The Way We Think

Thoughts after Karpathy's
Personally, I don't see current LLMs having the right ability to reason. They are more like students who build their high scores with growingly better memorization capabilities but don't understand the concept intrinsically, as we often find their reliance on quality of data and poorer generalization capability as humans would discover. The fact that differentiating promising students from those who memorize is already so difficult in the real world, and simple scoring evaluations is not sufficient.

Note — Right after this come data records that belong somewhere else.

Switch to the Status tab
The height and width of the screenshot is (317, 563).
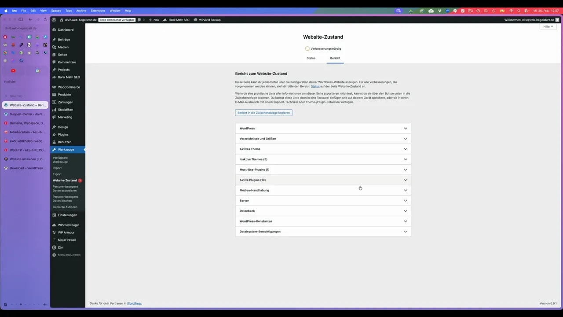[311, 58]
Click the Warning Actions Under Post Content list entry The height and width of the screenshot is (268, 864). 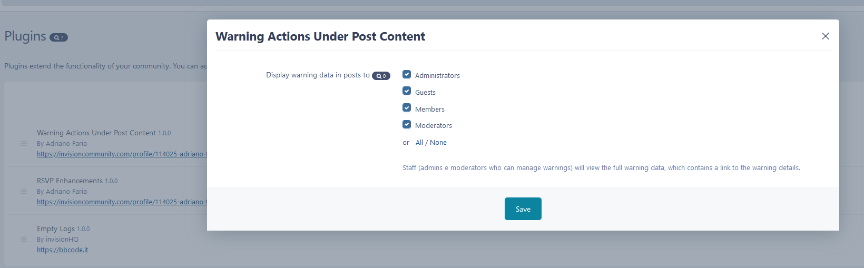96,133
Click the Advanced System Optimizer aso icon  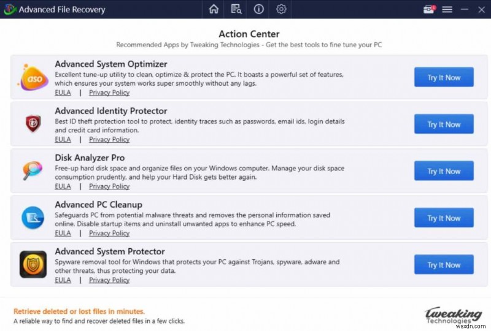click(32, 78)
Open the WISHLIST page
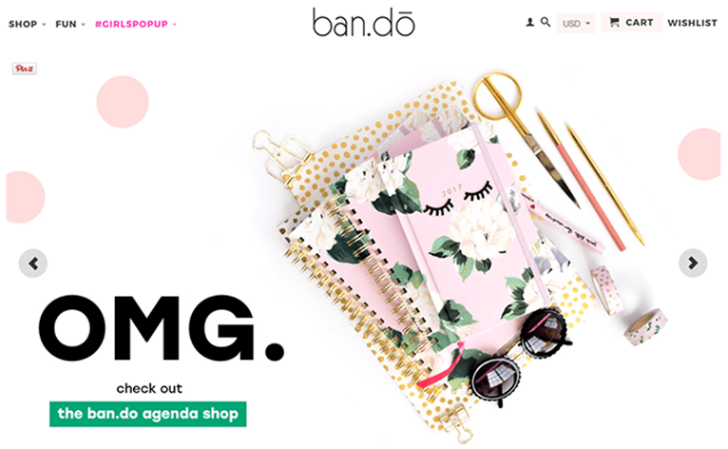The image size is (728, 449). 692,23
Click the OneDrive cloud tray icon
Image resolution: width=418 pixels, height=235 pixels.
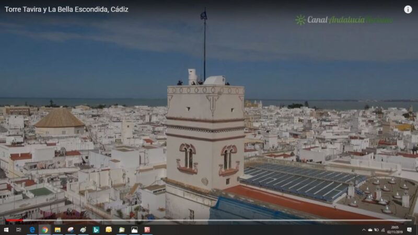pos(370,230)
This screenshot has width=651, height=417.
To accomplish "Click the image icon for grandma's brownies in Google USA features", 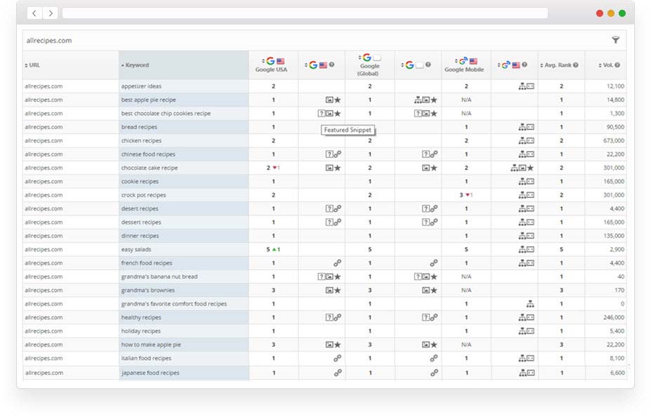I will coord(329,290).
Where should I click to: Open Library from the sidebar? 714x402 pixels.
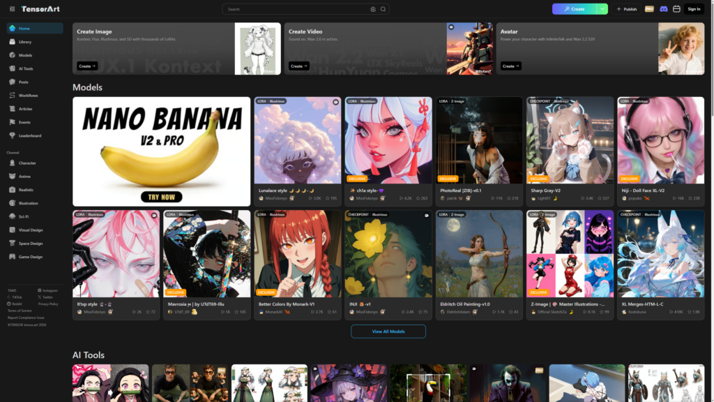click(25, 42)
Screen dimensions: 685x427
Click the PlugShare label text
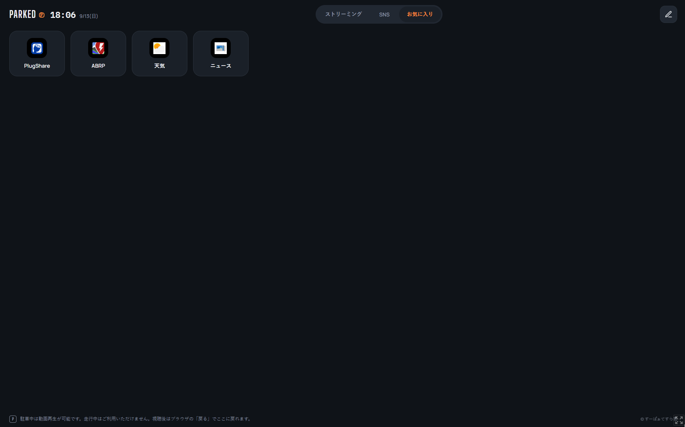pos(37,66)
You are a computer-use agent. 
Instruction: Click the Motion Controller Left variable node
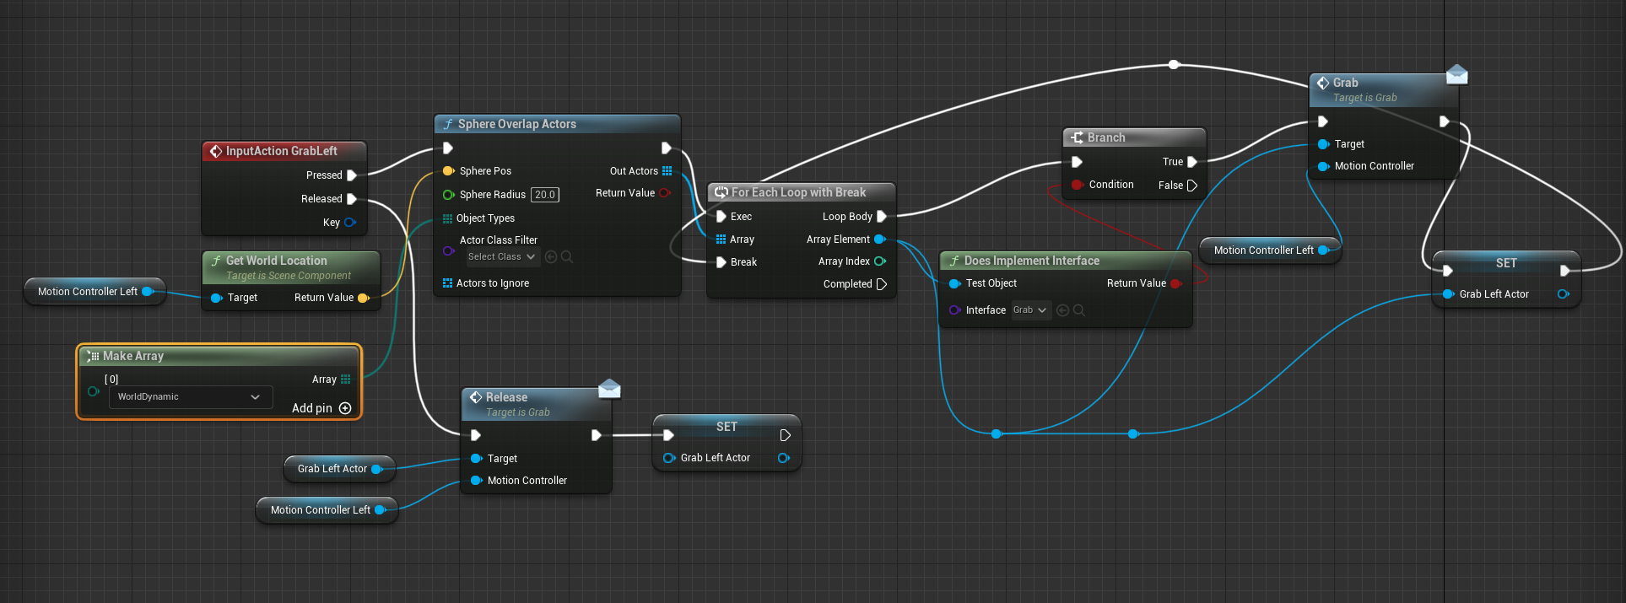(x=88, y=292)
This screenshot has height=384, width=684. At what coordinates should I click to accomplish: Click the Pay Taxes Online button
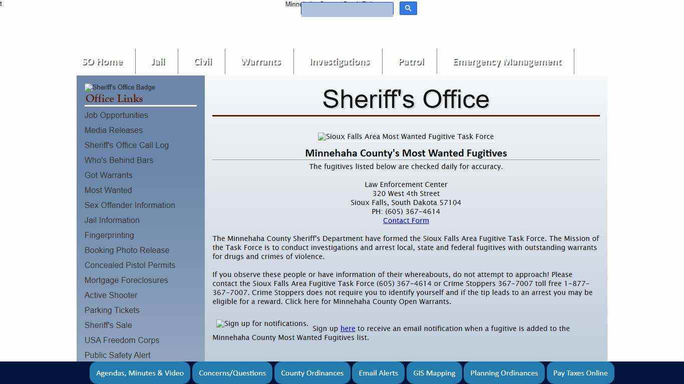(x=580, y=373)
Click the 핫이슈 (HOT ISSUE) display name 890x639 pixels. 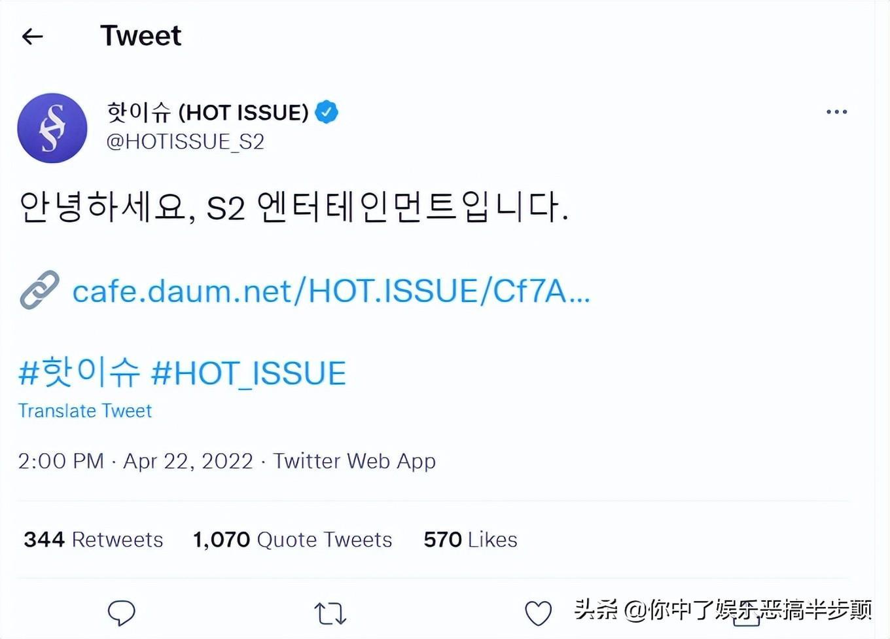207,112
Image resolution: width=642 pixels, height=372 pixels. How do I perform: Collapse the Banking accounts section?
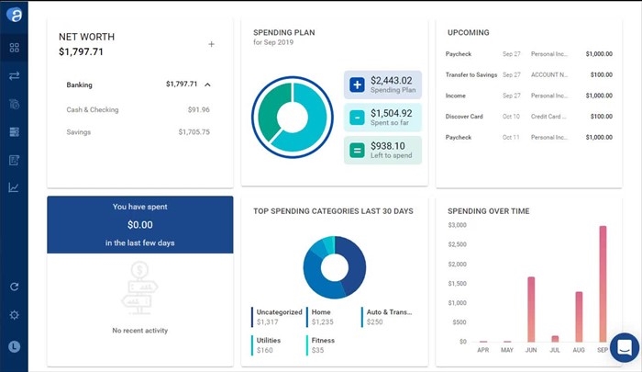tap(207, 85)
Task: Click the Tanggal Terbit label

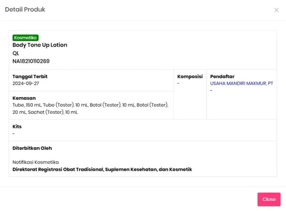Action: pyautogui.click(x=30, y=77)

The only way to examine is via extrapolation, where a naive model trained on very limited training data is questioned on something it has yet seen. True reasoning shouldn't be a result of supervision. It feels more like knowledge distillation out of the mapping already learned, and can happen way after an observation took place. For example, the infant doesn't see the reason of eatting with a spoon. They observe the behavior, try to do it, and then finds this rationale from another behavior, say wearing boots on muddy roads. Then, they're able to draw conclusions that the goal is not to get dirty.
As a matter of fact, I see goals as a higher level of knowledge distillation, certainly not something we all born with. These goals feed to our brain system and thus enforcing loops of mental satisfaction.
It's reasonable and mostly, engineeringly feasible to have commercial LLMs trained on internet. Not just because language is the only means human rely to communicate and it captures a deep history of human knowledge ever created. The outcomes and comparisons are intuitive, and people have more trust in what's explainable. However, the result of such complex distillation process is too hard a curriculum for any model to genuinely understand.
I think Karpathy does make a good engineering point that depriving memorization is a good way to foster thinking. Foundamentally, I think we'll need better representations of reasoning, potentially with more extraction and autonomous structuring.
Even so , it may be interesting to have it on more memorization-side of work, like having-seen a pattern, searching the best route. By using their latent as prior, some traditional pipelines may see some interesting improvement in optimization efficiency.